As Told to Insanul "Incilin" Ahmed
On his favorite Baseline memory...
"It's all like one big 12-year blur. But one of the best ones was the day I walked in there. I used to work in a studio called The Cutting Room. They were trying to get me to go to this new studio called Baseline but I didn't want to go. When I finally went, there was this good energy from the first moment I walked in. I used to be in a band that disbanded four years before that. [The band was called] AF The King and I was the DJ. And when I walked into Baseline, I realized I was in my band's old rehearsal space. We used to have a punch-in code on the door, I'm like, 'Yo why do I know the code to this building? I never been here before.' The code was 3933. It took me a day to realize that I was in my band's old rehearsal space.
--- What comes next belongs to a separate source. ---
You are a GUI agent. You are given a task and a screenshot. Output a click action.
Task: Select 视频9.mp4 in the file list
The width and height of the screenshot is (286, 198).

"It was kind of bugged being in there and realizing this is a place I already spent a lot of time in during a previous portion of my life. Then I met Jay and we knocked out 'Stick To The Script' and 'Streets Is Talking' in one day. It was kind of like my introduction to the super-big leagues.
"One of my other fondest memories is the day we closed it. It was a huge weight off of my shoulders. Don't get me wrong, it was 12 years of history there and it was great. But it got to a point where it needed to be changed for a number of reasons. I wasn't sure how I was going to get out of it. I wasn't sure if I was going to sell it. There were offers to buy. I didn't really want to sell it but I could have sold it.
"When I bought it, part of the reason I had the opportunity to have it was because I was a part of the history of the place. It was like, 'We know you'll respect it and take care of it.' And I spent so many years there, half of the stuff in there was mine already. The offers that I had from people who wanted to take it over, I didn't get that same sense of them respecting the legacy. Being I had made that decision, I was nervous about how it was all going to play out in the end. We figured out the terms maybe the night before I did the closing ceremony at Baseline. So I would bookend it that way, the first time I was there and the last time it was up and running. It was a nice way to go in and great way to get out. Everything else in—between was just a lot of good times in history."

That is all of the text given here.